TEXT PROVIDED ::
System unresponsive in some cases

Loggging more than a few days of temperature will make the system unresponsive for several minutes when trying to open the log page. Tried this with logging the Pi temp, as well with a few Z-Wave sensors, both have the same issue.
I use a few Ikea Zigbee buttons, but when clicking them quickly several times will also make the whole system unresponsive, but will remember the clicks and execute them eventually, mostly after 30 seconds or so.

Any ideas why this is happening? I use a Raspberry Pi 4 2Gb, so pretty standard.

Are you using an SD card?

If yes, then the amount of data logged by over precise (2 decimal places? ) and, not necessarily accurate, thermometers is likely overloading the SQLite database on the SD card. And the repaint time of that much data in JavaScript may be problematic too.

I handled this issue with 2 different approaches.

  1. I submitted a PR to configure the precision of the thermometer I use (RuuviTag), and
  2. I created a virtual machine on my main PC to run Influx and Grafana, which are purpose built tools to capture and graph high volumes of data. There is an extension to log data to Influx.

Additional point:

  • a small cheap SSD will make a vast improvement in performance, compared to a SD card

Thanks for explaining. I understand it (although client-side javascript will not impact webthings performance)
Logging is not that important for me, it’s just nice to have. A stable running system is what I’m looking for.

Anyone has an idea about the Zigbee buttons making the system “freeze” sometimes?

This could be caused by the queuing of the temperature updates to the SQLite database. While the gateway is massively asynchronous, I’m not sure about whether the writes to that database are inline or in a separate process. If inline definitely an immediate performance impact. If asynchronous and the rate of updates even slightly exceeds the io capacity of the SD card for a short period, then there will be occasional stalls.

I turned logging completely off, so that should have no impact anymore on performance as there are no writes anymore. (unless SQLite is also used for other things?)

The other uses are very lightweight, I can’t imagine an impact.

I did the same thing with a GPIO button, but that works flawlessly. It must have somtheing to to with the zigbee adapter. (I see no errors in the logs when it freezes)
To be more precise, an average 9 clicks will freeze, getting worse when not waiting long enough after this happens.
So it is probably not related to SQLite

Perhaps this is the reason for the temporary unresponsiveness of a Zigbee button? I did not see this error before.

2020-12-10 22:26:42.994 ERROR : zigbee-adapter: Confirm Status: 240: MAC_TRANSACTION_EXPIRED , addr: 680ae2fffea4a873 f1bc

The logging was changed early this month to name these errors. Previously these messages were just a number named ‘undefined’ and were a bit confusing.

Of course, it is possible that this error message could be associated with a delay in ZigBee devices responding.

PROMPT A ::
Can you express the records from their start through the line containing "point(1830,1079)" as a JSON list of strings, one string per line, with blank lines left out and the pictures omitted?

PROVIDED RECORDS ::
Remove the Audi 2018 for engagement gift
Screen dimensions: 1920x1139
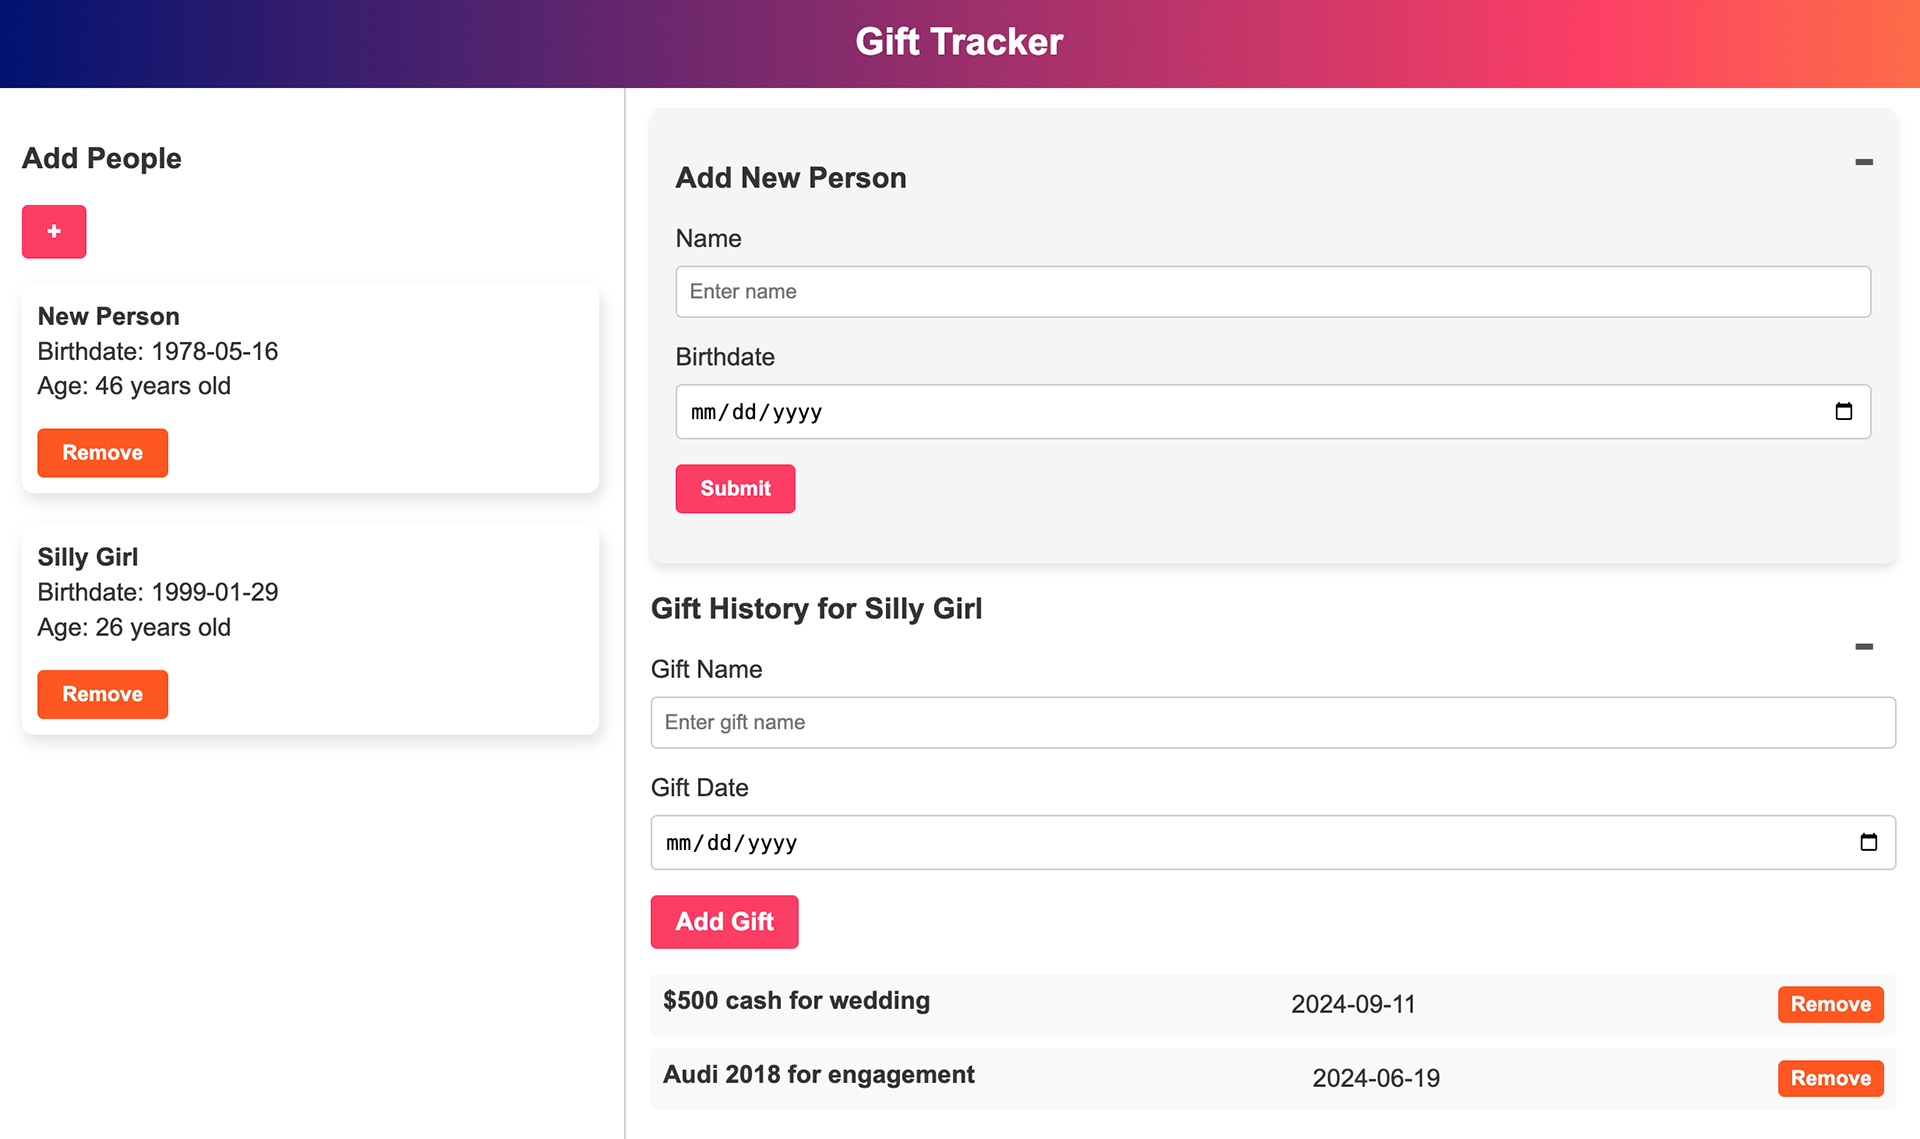point(1830,1079)
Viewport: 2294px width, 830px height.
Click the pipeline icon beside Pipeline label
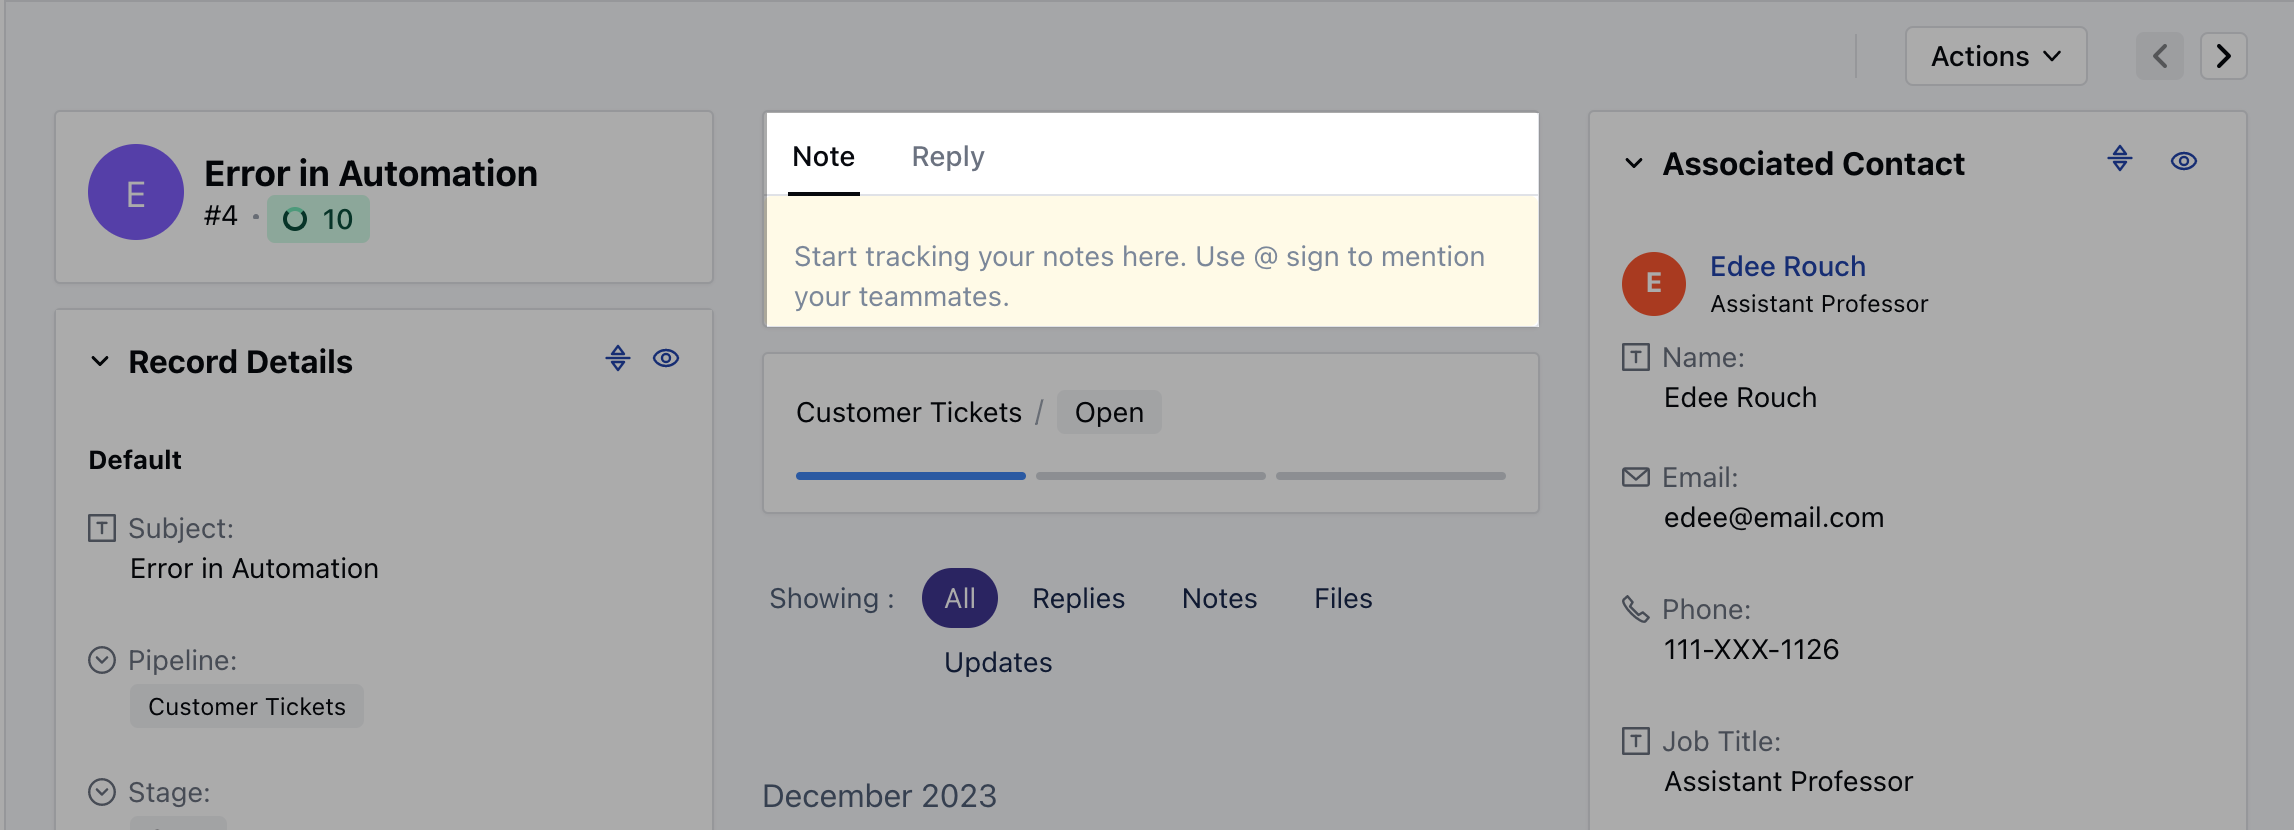[x=101, y=660]
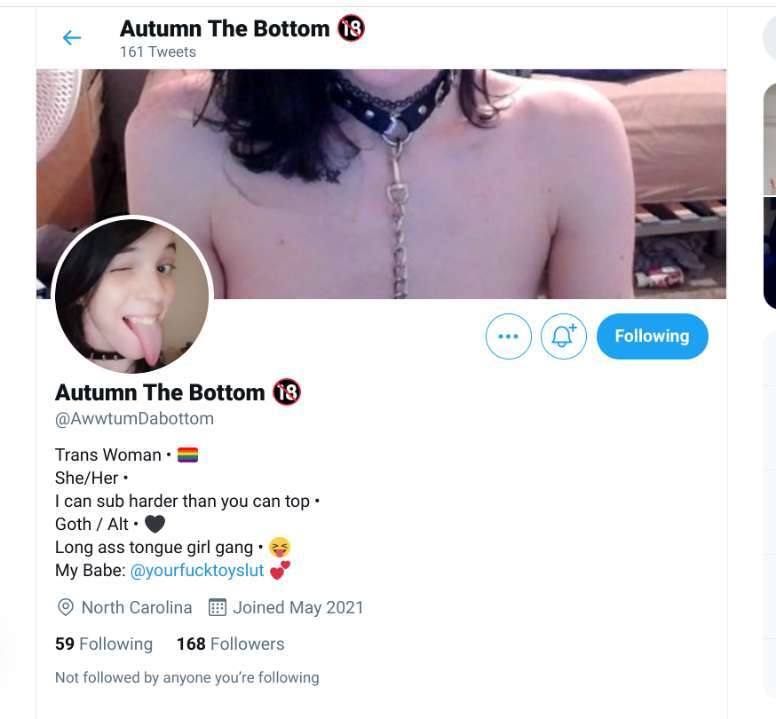Click the blue Following button
Viewport: 776px width, 719px height.
coord(652,336)
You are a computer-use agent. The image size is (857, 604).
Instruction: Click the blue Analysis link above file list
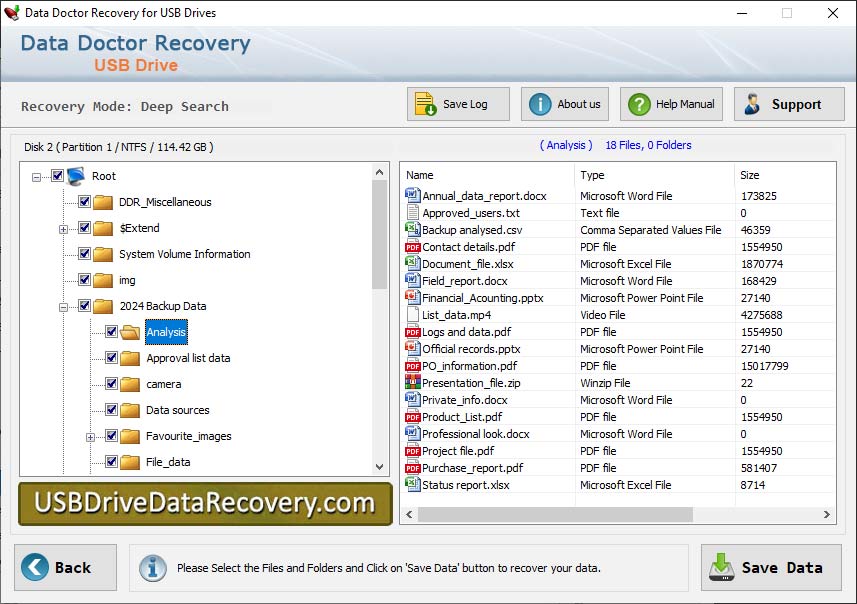click(x=566, y=145)
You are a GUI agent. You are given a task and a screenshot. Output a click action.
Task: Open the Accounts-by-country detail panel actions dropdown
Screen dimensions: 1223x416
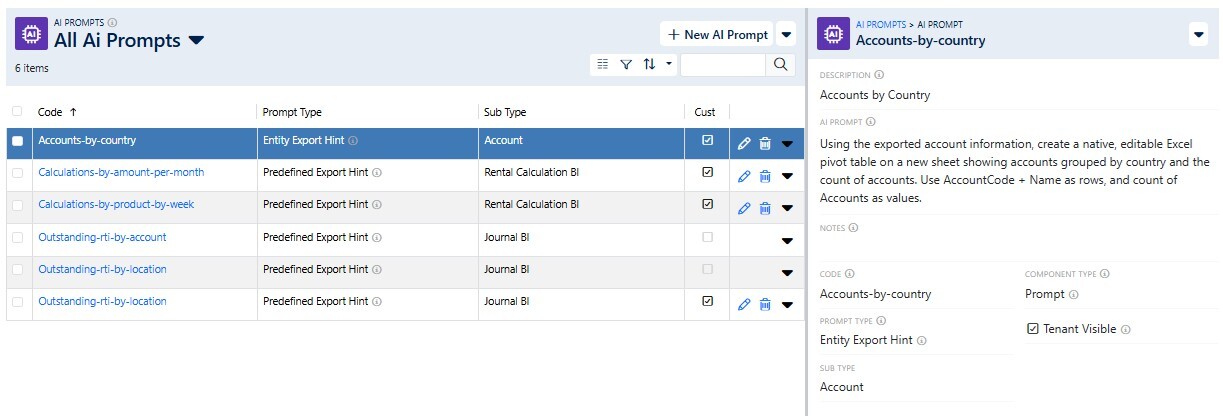1198,35
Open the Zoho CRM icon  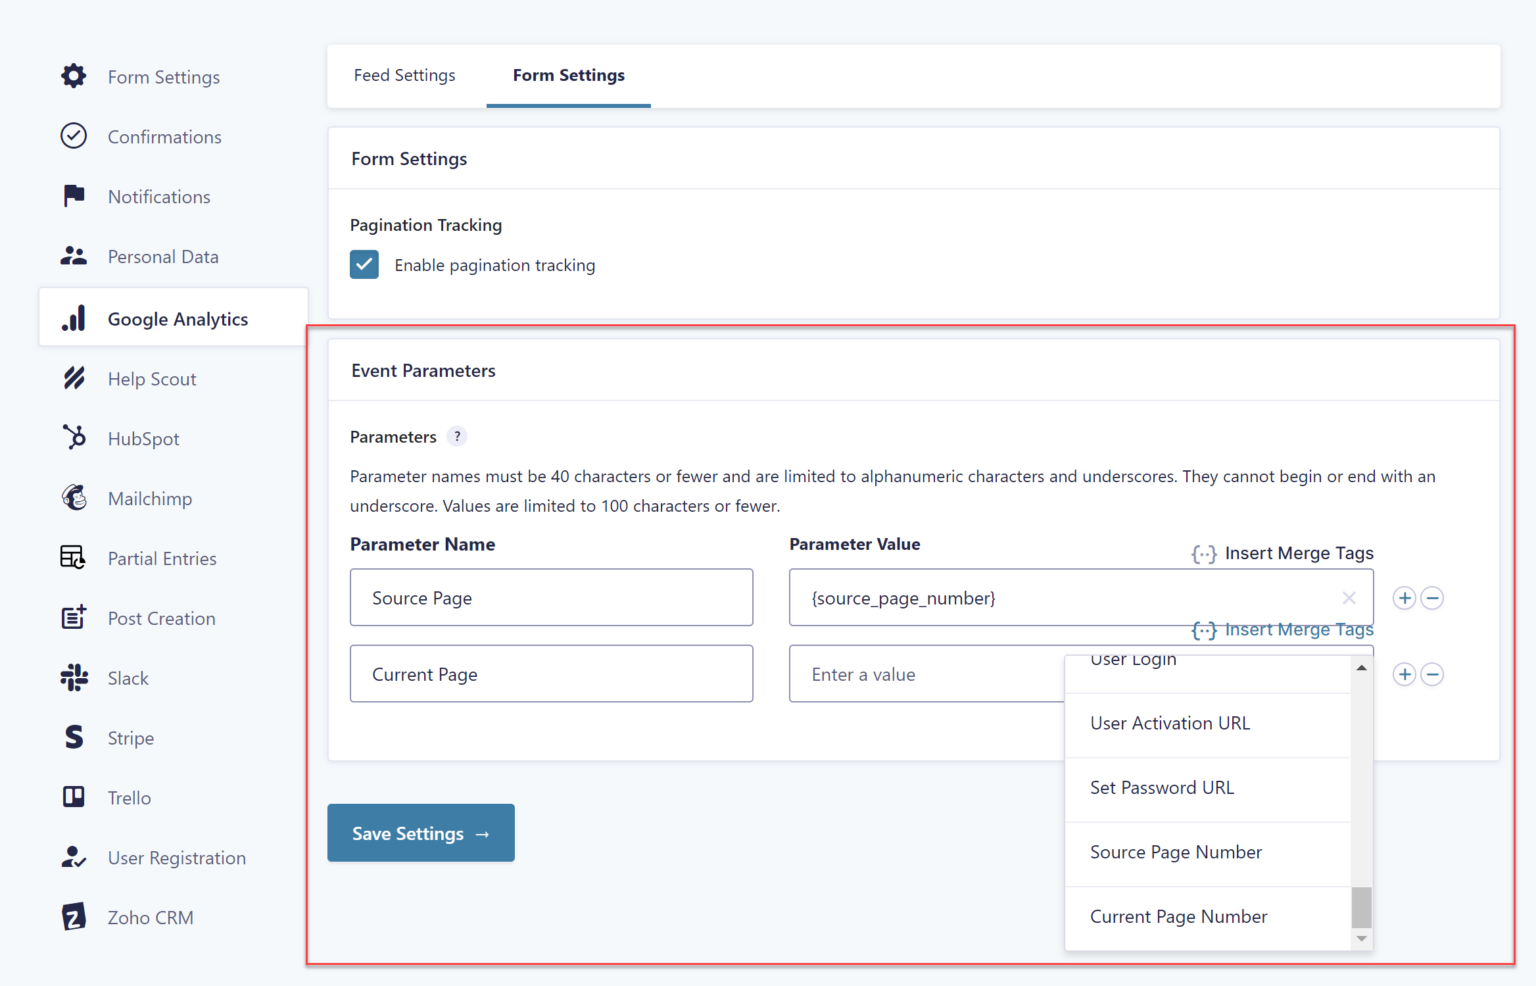click(x=74, y=917)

PROMPT B ::
In the forum thread about the unresponsive system, how many clicks of a Zigbee button on average cause a freeze?

TASK OUTPUT A ::
[
  "Remove the Audi 2018 for engagement gift",
  "Screen dimensions: 1920x1139",
  "point(1830,1079)"
]

TASK OUTPUT B ::
An average of 9 clicks.